How can we recognize means which really bless the end, means which could themselves qualify as ends? Immanuel Kant has given us two imperatives that may be of enormous help in this primary task of determining just means.
The Categorical Imperative
The first is what Kant called the categorical imperative: "Act as if the maxim of your action passim, were to become by your will a general law of nature."7 This imperative, when used to assess various modes of human behavior, helps us to see what the ultimate effects of those actions would be if practiced by everybody.
We know, for instance, that there are fundamentally only three ways to obtain something of value that we need or want: (1) steal it from someone else; (2) receive it as a gift or as charity from someone else; or (3) produce it oneself or work to acquire the money to buy it. Kant’s categorical imperative, applied to each of these methods in the economy, results in the following possible standards:
1. Everyone steals from everyone else.
2. Everyone depends upon the production and generosity of everyone else (charity or public welfare).
3. Everyone who is able to do so produces, i.e., works.

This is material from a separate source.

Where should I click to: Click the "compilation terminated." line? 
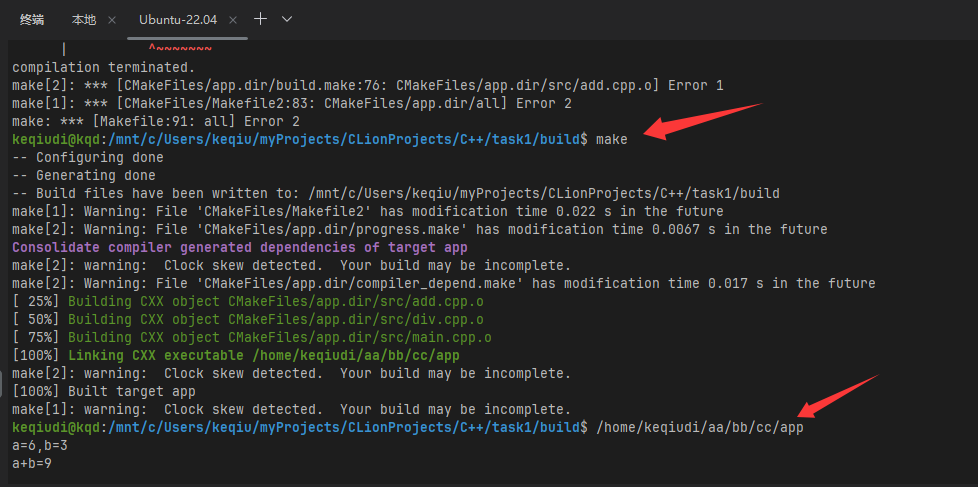point(88,68)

Number one was the standard until the advent of the Industrial Revolution. Because the requisite technology was not available to extract large quantities of raw materials from the earth and to convert them easily and cheaply into an abundance of tools and consumer products, wealth was thought to be static. One could not produce or create great wealth; one could only plunder it from those who possessed it. Only the mighty succeeded, of course, in acquiring reasonably great wealth. Such a standard obviously limits the possession of a good living standard to a very few; the majority is condemned to a life of grinding poverty. Universal plunder is clearly not a worth-while standard, not only because of its moral implications, but also because of its low productivity.
Number two is obviously a state of universal dependency. This condition will never be truly approximated because, fortunately, there will always be large numbers of producers—persons who work and create simply because they must, because they reject dependency, because they want to build. Danger arises when their numbers become too few to sustain a viable economy. It is clear that number two is really no better a standard than number one—for the same reasons.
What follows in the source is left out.